Mariage. Les Zhuang sont monogames. Ils avaient toutefois une coutume étrange : la femme ne demeurait pas dans la maison de son mari après le mariage. Lors de la noce, la mariée était emmenée dans la maison du marié par une douzaine de filles de sa génération. Le lendemain, elle retournait vivre dans la maison familiale et elle ne rendait visite à son mari que durant les jours de fête ou durant la saison des travaux des champs. La femme ne déménageait avec son mari que deux ou trois ans après son mariage. Cette coutume qui nuisait à l'harmonie familiale est tombée en désuétude.

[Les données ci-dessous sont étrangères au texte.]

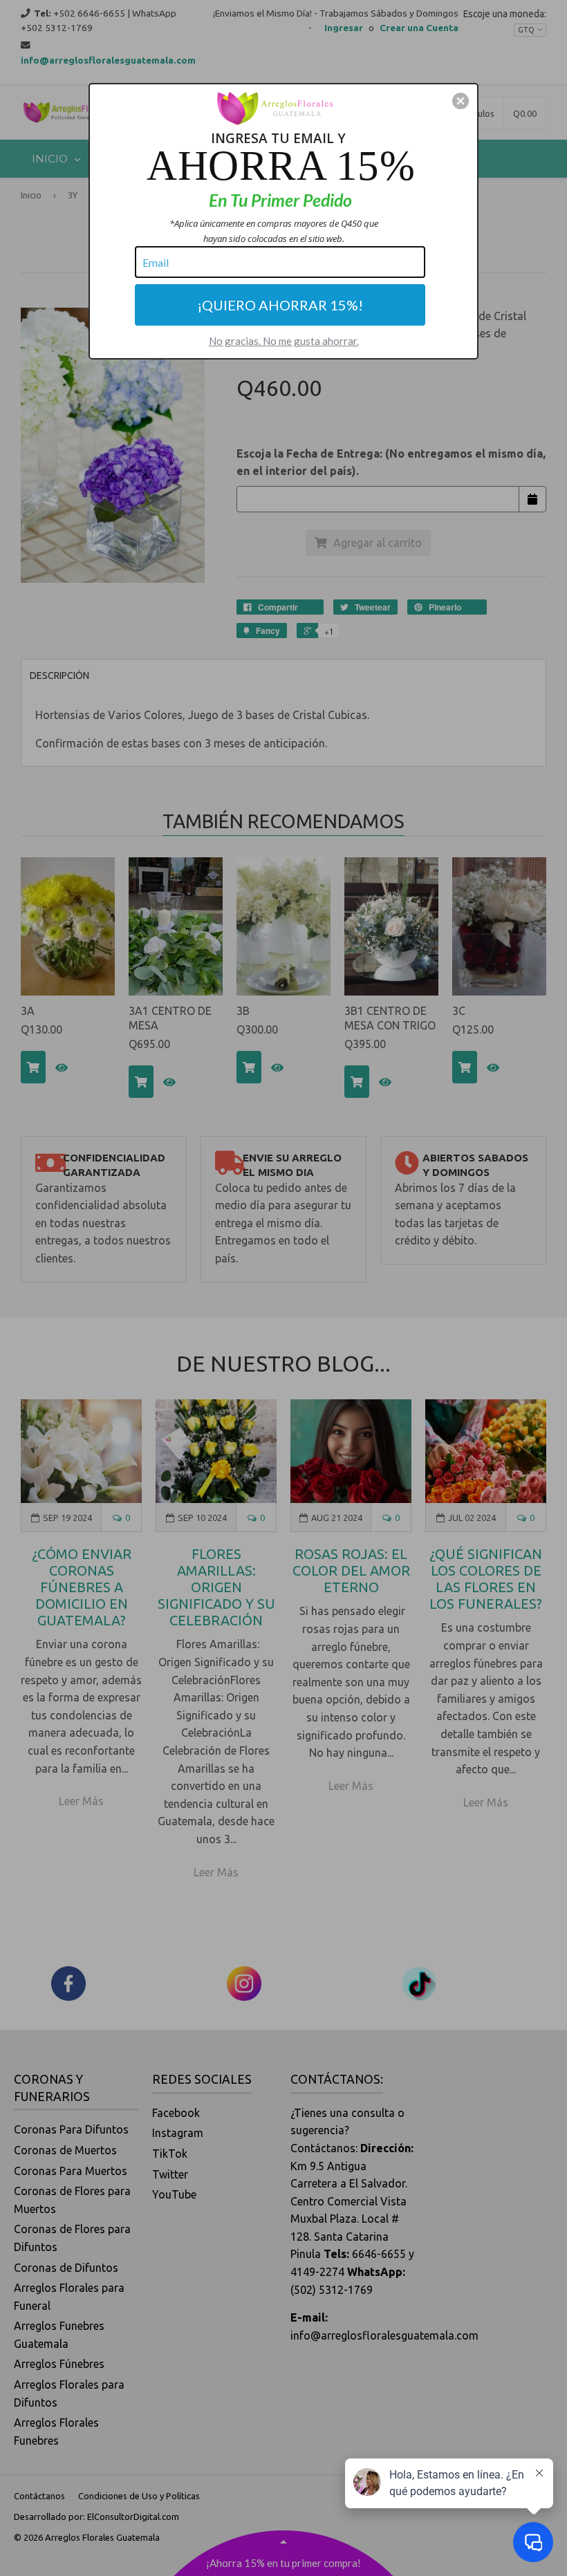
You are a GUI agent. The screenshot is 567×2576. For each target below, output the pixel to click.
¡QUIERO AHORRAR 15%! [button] (280, 305)
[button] (460, 101)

Fêtes. Les Zhuang ont certaines fêtes qui leur sont propres : la fête du Diable, la fête de l'Âme du bétail et la fête de la Bombance. La première, qui se célèbre habituellement en août du calendrier grégorien, est la fête la plus importante après la fête du Printemps. Ce jour-là, chaque famille prépare du poulet, du canard et du riz glutineux à cinq couleurs pour les offrir en sacrifice aux ancêtres et aux esprits. La deuxième fête suit le labour du printemps. À cette occasion, chaque famille apporte un panier de riz glutineux à cinq couleurs et de l'herbe fraîche dans l'enclos du bétail. Après un bref rite sacrificiel, elle donne l'herbe à manger au bétail et la moitié du riz. On croit que le bétail a perdu son âme durant la période du labour parce qu'il s'est fait fouetter, et que ce rite la fera revenir. La fête de la Bombance est célébrée seulement par les Zhuang qui demeurent près de la frontière du Vietnam. Selon une légende, des soldats zhuang qui avaient repoussé les envahisseurs français à la fin du XIXe siècle seraient revenus trop tard et auraient manqué la fête du Printemps. Pour les honorer et célébrer leur victoire, leurs voisins auraient préparé une fête somptueuse à leur intention.
Religion. Les Zhuang sont polythéistes et vénèrent, entre autres, les rochers géants, les vieux arbres, les hautes montagnes, le sol, les dragons, les serpents, les oiseaux et les ancêtres. Le taoïsme a aussi exercé une grande influence sur eux depuis la dynastie des Tang. Des missionnaires étrangers sont aussi venus dans la région à la fin du XIXe siècle et au début du XXe siècle, mais leur influence a été limitée aux villes et aux plus gros villages.